Qi <- RDestimate(all ~ agecell, cutpoint = 21, kernel = "rectangular", bw=2, data = my_data_HW6)
Qi_table <- matrix(c(Qi$obs, Qi$est, Qi$se, Qi$z, Qi$p, Qi$bw), nrow = 3, ncol = 6)
Qi_table <- round(Qh_table, digits = 3)
rownames(Qi_table) <- c("LATE", "Half-Bw", "Double-Bw")
colnames(Qi_table) <- c("Observations", "Coeff.", "Std. Error", "Z value", "P-value", "Bandwidth")
Qi_table %>%
kbl() %>%
kable_styling(bootstrap_options = c("striped", "hover", "condensed", "responsive"))

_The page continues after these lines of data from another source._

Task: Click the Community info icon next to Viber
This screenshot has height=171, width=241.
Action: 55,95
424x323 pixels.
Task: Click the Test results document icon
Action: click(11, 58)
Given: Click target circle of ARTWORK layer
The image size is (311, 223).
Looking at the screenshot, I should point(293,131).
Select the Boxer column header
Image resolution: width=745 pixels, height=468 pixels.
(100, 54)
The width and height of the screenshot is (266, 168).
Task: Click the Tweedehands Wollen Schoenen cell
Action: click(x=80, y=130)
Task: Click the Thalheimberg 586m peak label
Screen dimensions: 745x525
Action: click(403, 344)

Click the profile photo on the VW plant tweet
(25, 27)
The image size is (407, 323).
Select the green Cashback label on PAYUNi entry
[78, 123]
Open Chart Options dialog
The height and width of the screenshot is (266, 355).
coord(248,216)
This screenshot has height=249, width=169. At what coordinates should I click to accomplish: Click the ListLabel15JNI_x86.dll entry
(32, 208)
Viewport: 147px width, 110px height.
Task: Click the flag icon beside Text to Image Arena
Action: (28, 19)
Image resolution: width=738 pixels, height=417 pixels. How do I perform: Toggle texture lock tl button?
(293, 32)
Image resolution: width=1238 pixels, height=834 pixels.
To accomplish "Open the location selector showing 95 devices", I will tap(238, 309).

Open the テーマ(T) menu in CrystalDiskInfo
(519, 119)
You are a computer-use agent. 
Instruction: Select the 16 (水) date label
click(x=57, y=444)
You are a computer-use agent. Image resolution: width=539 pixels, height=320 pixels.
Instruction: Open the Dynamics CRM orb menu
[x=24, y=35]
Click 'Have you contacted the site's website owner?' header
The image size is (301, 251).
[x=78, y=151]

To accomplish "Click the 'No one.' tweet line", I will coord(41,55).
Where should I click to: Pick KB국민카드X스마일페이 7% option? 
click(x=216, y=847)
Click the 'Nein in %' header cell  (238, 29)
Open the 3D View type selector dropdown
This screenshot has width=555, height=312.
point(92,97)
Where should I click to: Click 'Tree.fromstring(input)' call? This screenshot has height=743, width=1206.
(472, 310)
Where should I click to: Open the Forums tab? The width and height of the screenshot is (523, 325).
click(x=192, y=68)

| Observations | Coeff. | Std. Error | Z value | P-value | Bandwidth | |
|---|---|---|---|---|---|---|
| LATE | 40 | 9.001 | 1.480 | 6.080 | 0 | 1.656 |
| Half-Bw | 20 | 9.579 | 1.914 | 5.004 | 0 | 0.828 |
| Double-Bw | 48 | 7.953 | 1.278 | 6.223 | 0 | 3.312 |
plot(Qi)
If we allow for the interaction term LATE = 7.663. Now the effect is smaller than in part h, this is probably due to the fact that we are using a rectangular kernell which gives the same weights to all the observations (hence the linear lines in the plot). There are 7.663 per 100,000 more deaths after turning 21 on average, ceteris paribus.